At 8:54 AM -0700 4/15/04, Jeff Clites wrote:On Apr 15, 2004, at 8:41 AM, Dan Sugalski wrote:
At 8:35 AM -0700 4/15/04, Jeff Clites wrote:On Apr 15, 2004, at 7:24 AM, Dan Sugalski wrote:
Sound sane? I can see splitting up the library base path into sections, but I'm not sure it's worth it. Now'd be the time to argue that, though :)
Makes sense to me to just store the path--keep it simple.
That's what I'm thinking, but I can see wanting to have separate paths for parrot's low-level libraries (basically the things we need for parrot to run in the first place) and higher-level libraries (modules installed off of CPAN and whatnot).
That's true.
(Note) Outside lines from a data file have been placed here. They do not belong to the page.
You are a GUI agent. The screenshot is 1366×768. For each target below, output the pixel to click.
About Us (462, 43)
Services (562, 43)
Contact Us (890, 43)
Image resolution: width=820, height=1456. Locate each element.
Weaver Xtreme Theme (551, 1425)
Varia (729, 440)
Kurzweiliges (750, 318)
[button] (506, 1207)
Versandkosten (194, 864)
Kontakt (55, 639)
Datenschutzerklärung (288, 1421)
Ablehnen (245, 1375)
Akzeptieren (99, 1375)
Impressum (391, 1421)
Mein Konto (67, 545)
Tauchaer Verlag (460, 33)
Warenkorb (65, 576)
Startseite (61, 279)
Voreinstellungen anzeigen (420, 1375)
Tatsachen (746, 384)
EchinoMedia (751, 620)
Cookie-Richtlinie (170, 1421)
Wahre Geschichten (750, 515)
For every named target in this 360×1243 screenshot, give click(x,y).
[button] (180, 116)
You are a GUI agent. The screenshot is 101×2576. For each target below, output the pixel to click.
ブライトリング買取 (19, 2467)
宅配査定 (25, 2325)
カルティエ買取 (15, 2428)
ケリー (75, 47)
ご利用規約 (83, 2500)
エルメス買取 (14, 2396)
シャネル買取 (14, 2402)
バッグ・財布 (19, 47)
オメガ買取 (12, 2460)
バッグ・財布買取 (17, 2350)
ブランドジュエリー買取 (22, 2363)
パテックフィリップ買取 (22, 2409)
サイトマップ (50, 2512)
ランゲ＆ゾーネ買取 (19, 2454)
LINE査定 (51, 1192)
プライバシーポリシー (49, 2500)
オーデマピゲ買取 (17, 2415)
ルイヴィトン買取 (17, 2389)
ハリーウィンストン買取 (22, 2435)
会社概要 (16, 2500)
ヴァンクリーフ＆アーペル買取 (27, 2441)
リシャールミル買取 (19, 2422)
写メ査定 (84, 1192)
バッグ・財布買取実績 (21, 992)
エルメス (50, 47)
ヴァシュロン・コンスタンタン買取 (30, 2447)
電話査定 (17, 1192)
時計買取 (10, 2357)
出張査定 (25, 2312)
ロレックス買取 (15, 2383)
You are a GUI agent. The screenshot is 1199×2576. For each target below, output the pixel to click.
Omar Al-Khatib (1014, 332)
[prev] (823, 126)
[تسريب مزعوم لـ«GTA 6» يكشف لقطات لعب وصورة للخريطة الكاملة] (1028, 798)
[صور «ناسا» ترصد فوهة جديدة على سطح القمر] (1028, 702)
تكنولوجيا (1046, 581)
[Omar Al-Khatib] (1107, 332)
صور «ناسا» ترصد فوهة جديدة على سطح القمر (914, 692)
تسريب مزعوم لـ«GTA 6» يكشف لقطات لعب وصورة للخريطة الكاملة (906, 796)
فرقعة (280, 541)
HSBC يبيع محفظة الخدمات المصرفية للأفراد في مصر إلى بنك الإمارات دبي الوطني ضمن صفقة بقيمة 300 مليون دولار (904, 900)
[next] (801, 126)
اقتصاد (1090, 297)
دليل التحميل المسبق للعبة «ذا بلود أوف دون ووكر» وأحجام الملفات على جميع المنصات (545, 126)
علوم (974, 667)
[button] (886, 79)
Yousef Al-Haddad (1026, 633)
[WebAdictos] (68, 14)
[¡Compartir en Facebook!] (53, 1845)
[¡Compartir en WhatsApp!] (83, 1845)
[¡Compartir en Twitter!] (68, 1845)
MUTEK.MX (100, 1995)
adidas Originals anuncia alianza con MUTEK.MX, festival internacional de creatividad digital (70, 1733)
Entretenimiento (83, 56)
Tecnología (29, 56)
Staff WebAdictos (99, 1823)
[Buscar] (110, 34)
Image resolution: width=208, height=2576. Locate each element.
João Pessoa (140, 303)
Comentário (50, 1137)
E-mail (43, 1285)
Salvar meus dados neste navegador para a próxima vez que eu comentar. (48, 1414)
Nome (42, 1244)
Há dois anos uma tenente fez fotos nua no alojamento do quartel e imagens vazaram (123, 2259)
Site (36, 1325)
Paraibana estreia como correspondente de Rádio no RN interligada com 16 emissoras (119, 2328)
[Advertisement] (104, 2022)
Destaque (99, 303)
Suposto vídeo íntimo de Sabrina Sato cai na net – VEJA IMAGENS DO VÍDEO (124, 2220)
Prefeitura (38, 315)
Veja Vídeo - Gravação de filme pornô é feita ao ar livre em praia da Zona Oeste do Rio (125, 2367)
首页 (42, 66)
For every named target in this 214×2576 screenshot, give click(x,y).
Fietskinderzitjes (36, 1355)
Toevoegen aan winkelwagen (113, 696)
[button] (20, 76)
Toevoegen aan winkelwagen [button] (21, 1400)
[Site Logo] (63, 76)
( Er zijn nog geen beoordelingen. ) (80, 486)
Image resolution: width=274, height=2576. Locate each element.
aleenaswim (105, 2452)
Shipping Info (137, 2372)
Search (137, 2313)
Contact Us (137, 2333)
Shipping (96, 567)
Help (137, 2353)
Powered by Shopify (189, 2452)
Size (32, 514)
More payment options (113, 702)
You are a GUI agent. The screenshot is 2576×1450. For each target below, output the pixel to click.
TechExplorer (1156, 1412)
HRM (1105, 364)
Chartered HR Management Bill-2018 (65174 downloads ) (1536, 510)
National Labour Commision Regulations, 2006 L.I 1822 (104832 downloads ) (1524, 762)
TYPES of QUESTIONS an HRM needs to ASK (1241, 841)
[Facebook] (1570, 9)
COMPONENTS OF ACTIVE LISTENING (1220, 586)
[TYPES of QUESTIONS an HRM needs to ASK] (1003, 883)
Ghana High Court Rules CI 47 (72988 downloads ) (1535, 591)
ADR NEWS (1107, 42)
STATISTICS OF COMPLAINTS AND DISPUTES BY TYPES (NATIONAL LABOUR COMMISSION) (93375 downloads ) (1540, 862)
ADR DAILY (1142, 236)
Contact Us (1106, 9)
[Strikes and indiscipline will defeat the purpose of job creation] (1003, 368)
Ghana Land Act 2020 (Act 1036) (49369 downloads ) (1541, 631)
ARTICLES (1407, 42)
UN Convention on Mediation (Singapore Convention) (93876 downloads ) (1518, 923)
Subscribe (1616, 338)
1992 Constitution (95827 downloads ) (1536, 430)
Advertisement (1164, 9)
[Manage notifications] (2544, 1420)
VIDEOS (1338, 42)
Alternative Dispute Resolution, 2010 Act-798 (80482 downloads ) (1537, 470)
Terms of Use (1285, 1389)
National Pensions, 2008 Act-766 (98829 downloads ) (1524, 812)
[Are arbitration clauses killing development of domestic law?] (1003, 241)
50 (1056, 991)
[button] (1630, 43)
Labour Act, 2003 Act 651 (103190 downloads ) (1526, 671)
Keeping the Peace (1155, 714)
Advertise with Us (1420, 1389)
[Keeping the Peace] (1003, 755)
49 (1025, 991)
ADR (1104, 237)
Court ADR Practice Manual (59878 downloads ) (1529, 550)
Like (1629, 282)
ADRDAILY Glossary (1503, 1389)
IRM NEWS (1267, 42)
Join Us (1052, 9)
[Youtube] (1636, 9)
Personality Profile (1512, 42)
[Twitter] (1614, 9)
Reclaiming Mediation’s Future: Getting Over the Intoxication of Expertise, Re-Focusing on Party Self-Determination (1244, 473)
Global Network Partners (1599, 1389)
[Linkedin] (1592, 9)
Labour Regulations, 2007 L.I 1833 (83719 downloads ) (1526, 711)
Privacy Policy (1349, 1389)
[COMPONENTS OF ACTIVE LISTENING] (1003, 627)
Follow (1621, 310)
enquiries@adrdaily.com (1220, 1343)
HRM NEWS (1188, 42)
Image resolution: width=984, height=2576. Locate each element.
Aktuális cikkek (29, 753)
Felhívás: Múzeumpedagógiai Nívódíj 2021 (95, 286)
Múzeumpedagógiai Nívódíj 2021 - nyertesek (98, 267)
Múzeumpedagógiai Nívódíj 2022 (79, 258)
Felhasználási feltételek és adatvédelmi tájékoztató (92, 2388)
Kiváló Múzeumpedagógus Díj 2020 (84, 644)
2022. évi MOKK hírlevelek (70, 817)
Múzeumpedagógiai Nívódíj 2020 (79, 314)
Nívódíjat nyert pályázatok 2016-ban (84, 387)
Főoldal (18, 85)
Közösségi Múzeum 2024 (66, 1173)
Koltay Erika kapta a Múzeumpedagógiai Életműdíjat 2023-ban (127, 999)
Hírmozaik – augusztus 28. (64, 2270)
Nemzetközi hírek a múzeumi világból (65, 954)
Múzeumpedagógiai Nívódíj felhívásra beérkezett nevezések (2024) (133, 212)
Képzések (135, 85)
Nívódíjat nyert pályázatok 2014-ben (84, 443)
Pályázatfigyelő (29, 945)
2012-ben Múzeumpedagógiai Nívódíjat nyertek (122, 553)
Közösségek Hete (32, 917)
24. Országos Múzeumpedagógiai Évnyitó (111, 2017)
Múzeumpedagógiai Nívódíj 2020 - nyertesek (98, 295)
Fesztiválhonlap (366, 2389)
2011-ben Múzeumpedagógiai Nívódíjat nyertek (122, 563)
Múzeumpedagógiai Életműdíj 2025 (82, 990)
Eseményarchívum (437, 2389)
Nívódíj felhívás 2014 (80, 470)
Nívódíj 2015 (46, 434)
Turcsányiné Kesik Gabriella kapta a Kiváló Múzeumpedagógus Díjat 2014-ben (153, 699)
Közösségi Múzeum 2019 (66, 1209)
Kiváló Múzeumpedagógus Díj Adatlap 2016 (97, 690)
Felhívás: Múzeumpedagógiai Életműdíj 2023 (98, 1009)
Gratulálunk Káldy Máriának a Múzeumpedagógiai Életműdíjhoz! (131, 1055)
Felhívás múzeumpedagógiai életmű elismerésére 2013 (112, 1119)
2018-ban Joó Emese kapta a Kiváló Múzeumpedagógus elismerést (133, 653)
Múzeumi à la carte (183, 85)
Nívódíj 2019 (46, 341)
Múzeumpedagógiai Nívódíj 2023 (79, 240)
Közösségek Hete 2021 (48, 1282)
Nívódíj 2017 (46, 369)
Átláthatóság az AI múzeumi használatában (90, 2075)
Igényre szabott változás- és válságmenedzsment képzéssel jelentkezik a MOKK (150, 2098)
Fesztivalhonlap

But as long as we grab the "here's where the executable is", we can (later) build API on top of that if we want.
Well, yeah, but... where the executable is ought, honestly, to be irrelevant.
Yes, in a sense it's irrelevant, but it's the only thing that's 1:1 with a particular "copy" of parrot. It's the only thing (that I can think of) which continues to work if you move your distro around, and which naturally avoids problems with having multiple copies, and lets things work even if you don't "install".
If I've stuck Parrot in /usr/bin it seems unlikely that I'll have parrot's library files hanging off of /usr/bin.
Right, so you do what Mac OS X does with the java executable--you put a symlink in /usr/bin, pointing to the real location. And your "path to the executable" has to call realpath() or the equivalent to resolve such symlinks (which you need to do in order for path logic to do-the-right-thing).
And if I've got a few hundred machines with parrot's library NFS mounted in different places (to match conflicting vendor standards and other whackjob breakage which is endemic in, well, the world) it really falls down. :)
I'm not sure I get your meaning here. By "executable", I mean standalone-parrot, not libparrot, of course. If you mean that libparrot might end up in 100 different places, then you'll not end up with the dynamic linker finding things properly, so you'll have a bigger problem to solve. If you mean that standalone-parrot could end up in 100 different places, then you're going to have 100 different ways you need to set up $PATH just to launch it, but once it's executing you'd still be fine. Or each host will have its own separate symlink in /usr/bin to the right location for that host, and everything will just be fine.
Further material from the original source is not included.